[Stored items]
----------

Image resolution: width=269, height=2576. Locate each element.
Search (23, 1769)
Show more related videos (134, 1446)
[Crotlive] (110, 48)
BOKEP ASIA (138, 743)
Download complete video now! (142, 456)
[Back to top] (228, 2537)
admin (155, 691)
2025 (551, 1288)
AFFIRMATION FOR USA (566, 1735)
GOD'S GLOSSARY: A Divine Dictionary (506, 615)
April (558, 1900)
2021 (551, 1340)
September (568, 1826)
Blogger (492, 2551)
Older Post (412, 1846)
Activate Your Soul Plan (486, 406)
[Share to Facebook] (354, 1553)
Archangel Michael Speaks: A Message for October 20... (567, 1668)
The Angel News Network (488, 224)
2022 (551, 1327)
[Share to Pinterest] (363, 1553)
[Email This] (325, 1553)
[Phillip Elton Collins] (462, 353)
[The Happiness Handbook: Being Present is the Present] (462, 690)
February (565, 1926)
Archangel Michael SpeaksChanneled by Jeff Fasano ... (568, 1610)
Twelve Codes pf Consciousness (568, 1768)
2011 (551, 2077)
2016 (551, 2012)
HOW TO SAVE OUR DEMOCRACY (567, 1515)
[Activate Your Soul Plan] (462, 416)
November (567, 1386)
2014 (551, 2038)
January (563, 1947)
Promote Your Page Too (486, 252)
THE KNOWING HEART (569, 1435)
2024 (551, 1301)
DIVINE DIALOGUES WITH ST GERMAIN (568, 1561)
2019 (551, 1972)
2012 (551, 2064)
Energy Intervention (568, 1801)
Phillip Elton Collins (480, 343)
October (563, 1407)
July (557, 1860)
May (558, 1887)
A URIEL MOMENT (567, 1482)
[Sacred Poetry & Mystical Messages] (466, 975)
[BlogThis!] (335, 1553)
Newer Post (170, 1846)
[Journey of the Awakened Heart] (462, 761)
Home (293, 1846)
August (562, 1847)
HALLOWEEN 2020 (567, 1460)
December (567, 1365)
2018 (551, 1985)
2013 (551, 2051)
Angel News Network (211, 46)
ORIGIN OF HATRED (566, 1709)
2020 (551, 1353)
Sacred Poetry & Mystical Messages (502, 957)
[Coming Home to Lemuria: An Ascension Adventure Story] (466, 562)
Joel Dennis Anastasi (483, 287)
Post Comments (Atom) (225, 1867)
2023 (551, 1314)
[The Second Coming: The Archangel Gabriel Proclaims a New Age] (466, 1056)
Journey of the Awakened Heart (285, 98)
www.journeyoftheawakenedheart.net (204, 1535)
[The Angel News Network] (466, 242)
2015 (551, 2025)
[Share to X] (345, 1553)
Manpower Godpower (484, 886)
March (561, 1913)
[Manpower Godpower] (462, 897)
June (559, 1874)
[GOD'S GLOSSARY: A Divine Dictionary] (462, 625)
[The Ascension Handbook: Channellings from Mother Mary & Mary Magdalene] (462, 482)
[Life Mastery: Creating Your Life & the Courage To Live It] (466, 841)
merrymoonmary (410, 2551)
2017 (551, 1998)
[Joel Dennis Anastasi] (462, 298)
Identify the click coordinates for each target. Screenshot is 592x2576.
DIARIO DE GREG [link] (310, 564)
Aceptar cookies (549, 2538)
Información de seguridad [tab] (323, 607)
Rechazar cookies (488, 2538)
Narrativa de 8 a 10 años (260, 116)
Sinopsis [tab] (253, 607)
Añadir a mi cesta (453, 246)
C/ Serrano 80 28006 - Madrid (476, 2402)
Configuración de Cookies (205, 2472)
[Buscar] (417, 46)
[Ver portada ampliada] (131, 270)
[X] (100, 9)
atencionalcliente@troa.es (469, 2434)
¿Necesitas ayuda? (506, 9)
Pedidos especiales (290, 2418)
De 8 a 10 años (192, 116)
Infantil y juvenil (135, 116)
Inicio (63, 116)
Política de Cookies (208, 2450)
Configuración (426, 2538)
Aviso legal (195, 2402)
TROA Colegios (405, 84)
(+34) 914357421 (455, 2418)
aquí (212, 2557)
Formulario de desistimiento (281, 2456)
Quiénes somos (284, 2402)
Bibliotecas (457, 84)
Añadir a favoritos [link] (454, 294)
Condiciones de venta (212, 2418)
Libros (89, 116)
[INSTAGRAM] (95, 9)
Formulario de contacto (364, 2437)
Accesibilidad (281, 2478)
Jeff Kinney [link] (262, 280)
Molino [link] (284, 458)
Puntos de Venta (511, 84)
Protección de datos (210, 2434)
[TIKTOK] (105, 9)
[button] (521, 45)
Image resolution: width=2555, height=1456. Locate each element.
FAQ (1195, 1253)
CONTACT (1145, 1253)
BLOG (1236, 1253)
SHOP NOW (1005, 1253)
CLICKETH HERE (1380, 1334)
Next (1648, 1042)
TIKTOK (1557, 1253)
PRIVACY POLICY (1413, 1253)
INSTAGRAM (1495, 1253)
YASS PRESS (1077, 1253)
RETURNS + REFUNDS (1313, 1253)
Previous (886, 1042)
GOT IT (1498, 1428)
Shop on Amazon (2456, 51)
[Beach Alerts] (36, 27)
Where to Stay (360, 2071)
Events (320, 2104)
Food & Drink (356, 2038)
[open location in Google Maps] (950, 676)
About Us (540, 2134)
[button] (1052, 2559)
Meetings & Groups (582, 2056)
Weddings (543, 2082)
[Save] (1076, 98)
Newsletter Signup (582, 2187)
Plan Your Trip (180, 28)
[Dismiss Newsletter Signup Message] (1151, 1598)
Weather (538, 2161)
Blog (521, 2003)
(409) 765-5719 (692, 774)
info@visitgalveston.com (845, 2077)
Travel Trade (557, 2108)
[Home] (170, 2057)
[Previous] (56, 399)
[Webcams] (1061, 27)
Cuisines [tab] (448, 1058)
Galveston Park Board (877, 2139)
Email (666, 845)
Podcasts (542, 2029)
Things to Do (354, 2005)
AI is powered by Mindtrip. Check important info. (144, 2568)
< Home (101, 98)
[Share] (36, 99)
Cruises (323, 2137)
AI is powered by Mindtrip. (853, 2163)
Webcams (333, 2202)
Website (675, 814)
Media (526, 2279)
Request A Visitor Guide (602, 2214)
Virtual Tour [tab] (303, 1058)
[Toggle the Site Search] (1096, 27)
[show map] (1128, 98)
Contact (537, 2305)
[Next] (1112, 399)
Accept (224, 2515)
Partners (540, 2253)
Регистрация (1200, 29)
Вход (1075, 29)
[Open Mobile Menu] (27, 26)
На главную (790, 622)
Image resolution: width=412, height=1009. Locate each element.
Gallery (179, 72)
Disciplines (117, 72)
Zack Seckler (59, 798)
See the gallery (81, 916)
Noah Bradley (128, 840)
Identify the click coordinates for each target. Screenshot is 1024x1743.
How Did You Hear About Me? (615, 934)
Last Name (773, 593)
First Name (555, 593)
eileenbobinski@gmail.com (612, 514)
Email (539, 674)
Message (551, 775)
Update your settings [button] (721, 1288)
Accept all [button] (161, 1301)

----------

**Exercise instructions**
Quote, with nothing altered, all lines from the start of the entries to the line that carries "September (568, 1826)", inclusive.

**Exercise result**
Image resolution: width=269, height=2576. Locate each element.
Search (23, 1769)
Show more related videos (134, 1446)
[Crotlive] (110, 48)
BOKEP ASIA (138, 743)
Download complete video now! (142, 456)
[Back to top] (228, 2537)
admin (155, 691)
2025 (551, 1288)
AFFIRMATION FOR USA (566, 1735)
GOD'S GLOSSARY: A Divine Dictionary (506, 615)
April (558, 1900)
2021 (551, 1340)
September (568, 1826)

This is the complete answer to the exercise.